HOW TO COMPLETE THIS TASK: From the entries that follow, reproduce exactly and only the lines from the line with "Tutti gli articoli (247, 223)" to the line with "In the News (1149, 1818)", endpoints included.

━━━━━━━━━━

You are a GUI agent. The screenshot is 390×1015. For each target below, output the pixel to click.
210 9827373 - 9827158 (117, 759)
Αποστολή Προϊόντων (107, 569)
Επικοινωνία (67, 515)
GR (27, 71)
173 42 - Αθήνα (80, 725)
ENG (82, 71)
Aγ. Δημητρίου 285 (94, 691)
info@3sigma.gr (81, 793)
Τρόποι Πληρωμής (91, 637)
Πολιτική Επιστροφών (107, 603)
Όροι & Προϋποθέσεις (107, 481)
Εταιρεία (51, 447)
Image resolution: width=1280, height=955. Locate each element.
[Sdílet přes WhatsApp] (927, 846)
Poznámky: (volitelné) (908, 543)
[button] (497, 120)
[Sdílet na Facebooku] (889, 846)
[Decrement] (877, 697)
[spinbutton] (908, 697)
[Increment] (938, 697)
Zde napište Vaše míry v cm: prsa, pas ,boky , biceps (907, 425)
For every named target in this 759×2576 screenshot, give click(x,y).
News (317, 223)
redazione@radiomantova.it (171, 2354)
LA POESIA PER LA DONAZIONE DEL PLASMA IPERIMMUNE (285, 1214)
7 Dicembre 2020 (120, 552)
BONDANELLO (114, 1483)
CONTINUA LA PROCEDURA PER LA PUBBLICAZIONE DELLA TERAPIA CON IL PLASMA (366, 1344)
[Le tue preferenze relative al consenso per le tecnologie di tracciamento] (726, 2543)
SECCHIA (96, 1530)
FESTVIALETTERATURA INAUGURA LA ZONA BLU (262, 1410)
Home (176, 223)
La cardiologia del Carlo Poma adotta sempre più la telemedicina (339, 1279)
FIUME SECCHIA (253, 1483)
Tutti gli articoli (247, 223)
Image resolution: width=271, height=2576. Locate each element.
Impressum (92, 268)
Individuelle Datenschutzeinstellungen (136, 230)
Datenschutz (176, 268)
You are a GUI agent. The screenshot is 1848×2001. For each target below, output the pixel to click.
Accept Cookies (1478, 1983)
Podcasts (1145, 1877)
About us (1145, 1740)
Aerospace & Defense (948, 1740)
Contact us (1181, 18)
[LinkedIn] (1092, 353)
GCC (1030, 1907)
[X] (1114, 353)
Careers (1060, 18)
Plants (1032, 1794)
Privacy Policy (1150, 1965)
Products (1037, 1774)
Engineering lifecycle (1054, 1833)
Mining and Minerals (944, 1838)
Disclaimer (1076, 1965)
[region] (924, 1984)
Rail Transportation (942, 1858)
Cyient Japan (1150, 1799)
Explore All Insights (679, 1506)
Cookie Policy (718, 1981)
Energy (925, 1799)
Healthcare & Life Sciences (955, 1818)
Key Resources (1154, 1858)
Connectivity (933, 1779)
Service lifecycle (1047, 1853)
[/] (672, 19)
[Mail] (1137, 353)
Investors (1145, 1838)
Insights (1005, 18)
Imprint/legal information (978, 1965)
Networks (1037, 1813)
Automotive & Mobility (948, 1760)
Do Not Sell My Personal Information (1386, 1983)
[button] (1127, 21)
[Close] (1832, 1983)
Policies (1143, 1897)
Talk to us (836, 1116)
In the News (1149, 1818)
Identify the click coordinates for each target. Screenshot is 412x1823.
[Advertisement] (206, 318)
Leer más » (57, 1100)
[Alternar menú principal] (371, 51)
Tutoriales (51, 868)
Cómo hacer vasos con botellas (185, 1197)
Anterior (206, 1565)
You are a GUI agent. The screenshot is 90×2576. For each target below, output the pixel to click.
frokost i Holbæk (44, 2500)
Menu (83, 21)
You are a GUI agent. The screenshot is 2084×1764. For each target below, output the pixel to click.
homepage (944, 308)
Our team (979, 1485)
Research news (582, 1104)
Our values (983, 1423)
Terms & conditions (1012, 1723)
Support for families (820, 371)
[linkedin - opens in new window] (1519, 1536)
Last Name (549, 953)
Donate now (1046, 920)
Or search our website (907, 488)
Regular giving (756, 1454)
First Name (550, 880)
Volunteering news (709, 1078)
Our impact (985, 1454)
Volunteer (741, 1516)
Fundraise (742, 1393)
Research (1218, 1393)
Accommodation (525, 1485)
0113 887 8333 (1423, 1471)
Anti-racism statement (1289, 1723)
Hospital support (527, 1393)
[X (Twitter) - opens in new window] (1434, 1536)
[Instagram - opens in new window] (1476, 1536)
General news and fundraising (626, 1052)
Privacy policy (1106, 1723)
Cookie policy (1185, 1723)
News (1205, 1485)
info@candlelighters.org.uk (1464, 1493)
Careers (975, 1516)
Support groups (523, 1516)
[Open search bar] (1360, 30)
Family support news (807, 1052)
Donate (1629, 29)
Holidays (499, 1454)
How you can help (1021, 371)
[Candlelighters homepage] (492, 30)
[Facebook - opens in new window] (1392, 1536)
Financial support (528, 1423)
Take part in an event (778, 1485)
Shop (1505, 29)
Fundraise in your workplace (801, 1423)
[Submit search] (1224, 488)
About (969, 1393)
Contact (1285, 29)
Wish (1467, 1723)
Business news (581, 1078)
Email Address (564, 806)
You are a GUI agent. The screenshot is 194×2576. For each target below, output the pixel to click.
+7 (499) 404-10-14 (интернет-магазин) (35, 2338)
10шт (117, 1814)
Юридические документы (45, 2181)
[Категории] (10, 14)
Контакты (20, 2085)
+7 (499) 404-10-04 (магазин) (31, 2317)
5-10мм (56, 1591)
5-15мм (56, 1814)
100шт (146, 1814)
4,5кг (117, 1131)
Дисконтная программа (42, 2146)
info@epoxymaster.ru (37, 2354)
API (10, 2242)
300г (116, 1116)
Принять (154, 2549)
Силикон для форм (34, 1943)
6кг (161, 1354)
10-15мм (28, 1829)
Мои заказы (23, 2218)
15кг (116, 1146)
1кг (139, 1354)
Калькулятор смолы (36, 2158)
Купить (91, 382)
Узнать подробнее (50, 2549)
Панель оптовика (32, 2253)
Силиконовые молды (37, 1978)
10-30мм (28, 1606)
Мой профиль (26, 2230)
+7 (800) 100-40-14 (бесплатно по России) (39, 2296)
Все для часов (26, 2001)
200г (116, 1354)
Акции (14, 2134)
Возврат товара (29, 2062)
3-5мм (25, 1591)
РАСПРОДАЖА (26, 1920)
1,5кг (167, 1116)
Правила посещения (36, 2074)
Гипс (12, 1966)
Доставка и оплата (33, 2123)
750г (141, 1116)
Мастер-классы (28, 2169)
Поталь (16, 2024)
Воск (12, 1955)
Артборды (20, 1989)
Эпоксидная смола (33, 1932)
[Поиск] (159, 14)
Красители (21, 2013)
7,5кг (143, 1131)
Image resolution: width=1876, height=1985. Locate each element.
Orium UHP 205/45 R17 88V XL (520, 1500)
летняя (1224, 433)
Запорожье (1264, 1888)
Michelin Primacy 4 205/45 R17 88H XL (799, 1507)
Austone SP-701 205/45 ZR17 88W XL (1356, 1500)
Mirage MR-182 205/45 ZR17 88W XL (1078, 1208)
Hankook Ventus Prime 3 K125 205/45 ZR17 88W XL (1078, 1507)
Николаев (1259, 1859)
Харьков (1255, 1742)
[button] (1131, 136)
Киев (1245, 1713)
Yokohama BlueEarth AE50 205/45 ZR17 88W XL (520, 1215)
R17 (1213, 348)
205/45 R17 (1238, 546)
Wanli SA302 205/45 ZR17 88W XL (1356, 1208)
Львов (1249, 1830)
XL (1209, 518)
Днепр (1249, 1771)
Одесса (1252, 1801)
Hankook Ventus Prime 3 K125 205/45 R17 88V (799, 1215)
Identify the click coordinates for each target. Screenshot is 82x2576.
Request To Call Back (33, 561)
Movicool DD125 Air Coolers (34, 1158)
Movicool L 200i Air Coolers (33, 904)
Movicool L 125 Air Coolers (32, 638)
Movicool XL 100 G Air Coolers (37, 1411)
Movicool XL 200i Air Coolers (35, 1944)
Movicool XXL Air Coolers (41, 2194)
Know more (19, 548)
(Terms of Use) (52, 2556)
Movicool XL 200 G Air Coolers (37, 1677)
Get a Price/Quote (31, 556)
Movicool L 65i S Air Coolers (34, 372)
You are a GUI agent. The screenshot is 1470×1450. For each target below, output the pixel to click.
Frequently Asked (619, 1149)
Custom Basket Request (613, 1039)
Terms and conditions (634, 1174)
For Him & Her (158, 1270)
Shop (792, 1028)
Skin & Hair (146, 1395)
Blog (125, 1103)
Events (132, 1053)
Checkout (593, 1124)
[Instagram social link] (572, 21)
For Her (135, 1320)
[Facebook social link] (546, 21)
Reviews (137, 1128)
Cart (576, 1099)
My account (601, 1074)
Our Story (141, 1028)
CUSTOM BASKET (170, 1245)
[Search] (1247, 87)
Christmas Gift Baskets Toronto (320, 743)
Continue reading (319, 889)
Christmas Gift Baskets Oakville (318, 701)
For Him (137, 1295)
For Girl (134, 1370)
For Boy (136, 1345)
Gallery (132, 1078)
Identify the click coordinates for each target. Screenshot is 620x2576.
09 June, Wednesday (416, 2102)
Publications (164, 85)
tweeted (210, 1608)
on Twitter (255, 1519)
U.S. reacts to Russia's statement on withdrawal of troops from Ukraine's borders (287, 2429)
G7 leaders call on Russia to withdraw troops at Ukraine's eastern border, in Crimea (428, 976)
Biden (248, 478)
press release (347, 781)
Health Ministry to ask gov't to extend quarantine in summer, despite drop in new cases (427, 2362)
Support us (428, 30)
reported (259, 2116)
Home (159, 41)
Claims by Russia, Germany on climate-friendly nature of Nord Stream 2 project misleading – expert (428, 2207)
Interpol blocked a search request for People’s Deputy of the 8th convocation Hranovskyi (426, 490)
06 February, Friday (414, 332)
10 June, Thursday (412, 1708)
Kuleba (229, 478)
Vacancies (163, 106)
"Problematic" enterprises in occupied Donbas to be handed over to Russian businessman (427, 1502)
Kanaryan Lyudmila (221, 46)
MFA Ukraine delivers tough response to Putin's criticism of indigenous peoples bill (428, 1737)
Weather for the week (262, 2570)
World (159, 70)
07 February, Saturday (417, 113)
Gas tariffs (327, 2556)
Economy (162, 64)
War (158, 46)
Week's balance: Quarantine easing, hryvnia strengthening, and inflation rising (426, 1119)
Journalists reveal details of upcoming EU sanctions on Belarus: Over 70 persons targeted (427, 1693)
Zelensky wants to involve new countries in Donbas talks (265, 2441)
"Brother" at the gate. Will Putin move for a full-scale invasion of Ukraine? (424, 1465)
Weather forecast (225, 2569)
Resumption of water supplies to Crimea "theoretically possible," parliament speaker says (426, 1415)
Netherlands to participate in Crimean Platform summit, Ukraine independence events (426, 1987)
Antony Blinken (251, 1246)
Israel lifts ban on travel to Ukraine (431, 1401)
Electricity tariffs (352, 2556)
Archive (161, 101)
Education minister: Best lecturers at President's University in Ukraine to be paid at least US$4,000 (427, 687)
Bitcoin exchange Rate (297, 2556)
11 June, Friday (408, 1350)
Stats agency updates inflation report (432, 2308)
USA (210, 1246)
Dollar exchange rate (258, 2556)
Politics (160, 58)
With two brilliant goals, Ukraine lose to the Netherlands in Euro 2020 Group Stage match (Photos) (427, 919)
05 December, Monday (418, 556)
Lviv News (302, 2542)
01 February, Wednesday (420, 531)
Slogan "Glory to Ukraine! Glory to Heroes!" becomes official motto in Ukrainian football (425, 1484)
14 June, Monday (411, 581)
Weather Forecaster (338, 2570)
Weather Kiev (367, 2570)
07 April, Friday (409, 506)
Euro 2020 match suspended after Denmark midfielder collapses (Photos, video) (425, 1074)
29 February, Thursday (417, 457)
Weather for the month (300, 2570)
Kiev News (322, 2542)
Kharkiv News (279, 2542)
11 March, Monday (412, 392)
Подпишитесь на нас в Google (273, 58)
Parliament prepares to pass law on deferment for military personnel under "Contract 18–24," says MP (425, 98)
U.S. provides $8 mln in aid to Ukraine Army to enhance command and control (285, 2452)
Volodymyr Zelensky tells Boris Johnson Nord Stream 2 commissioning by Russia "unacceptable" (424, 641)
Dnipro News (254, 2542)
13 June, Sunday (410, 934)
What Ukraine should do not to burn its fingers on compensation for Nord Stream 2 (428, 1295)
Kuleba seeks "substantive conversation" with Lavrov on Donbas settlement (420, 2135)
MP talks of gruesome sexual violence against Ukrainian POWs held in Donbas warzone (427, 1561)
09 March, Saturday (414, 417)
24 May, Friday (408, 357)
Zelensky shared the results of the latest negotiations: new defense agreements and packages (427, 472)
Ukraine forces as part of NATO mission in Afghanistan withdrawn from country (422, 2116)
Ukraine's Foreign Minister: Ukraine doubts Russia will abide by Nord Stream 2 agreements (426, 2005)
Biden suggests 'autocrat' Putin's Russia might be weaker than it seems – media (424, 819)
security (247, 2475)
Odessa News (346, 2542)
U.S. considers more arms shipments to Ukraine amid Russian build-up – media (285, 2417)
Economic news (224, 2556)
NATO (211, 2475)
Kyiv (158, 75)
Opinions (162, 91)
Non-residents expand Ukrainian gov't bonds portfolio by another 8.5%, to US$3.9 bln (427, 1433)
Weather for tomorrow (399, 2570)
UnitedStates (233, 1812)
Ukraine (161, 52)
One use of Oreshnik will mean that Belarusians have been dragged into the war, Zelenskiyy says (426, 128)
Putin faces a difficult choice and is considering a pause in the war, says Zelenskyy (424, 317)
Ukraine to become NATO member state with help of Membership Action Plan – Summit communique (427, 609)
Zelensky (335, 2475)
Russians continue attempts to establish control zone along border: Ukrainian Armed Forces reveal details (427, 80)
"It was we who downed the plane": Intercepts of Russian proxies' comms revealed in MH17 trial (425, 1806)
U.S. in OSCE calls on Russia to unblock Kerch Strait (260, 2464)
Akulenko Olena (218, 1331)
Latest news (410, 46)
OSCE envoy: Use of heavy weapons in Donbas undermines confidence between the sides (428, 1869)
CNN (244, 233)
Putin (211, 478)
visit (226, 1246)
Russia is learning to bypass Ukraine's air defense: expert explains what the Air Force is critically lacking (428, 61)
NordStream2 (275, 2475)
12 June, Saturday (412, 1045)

━━━━━━━━━━

EXERCISE RESPONSE:
Tutti gli articoli (247, 223)
Image resolution: width=271, height=2576. Locate each element.
Impressum (92, 268)
Individuelle Datenschutzeinstellungen (136, 230)
Datenschutz (176, 268)
You are a GUI agent. The screenshot is 1848×2001. For each target below, output the pixel to click.
Accept Cookies (1478, 1983)
Podcasts (1145, 1877)
About us (1145, 1740)
Aerospace & Defense (948, 1740)
Contact us (1181, 18)
[LinkedIn] (1092, 353)
GCC (1030, 1907)
[X] (1114, 353)
Careers (1060, 18)
Plants (1032, 1794)
Privacy Policy (1150, 1965)
Products (1037, 1774)
Engineering lifecycle (1054, 1833)
Mining and Minerals (944, 1838)
Disclaimer (1076, 1965)
[region] (924, 1984)
Rail Transportation (942, 1858)
Cyient Japan (1150, 1799)
Explore All Insights (679, 1506)
Cookie Policy (718, 1981)
Energy (925, 1799)
Healthcare & Life Sciences (955, 1818)
Key Resources (1154, 1858)
Connectivity (933, 1779)
Service lifecycle (1047, 1853)
[/] (672, 19)
[Mail] (1137, 353)
Investors (1145, 1838)
Insights (1005, 18)
Imprint/legal information (978, 1965)
Networks (1037, 1813)
Automotive & Mobility (948, 1760)
Do Not Sell My Personal Information (1386, 1983)
[button] (1127, 21)
[Close] (1832, 1983)
Policies (1143, 1897)
Talk to us (836, 1116)
In the News (1149, 1818)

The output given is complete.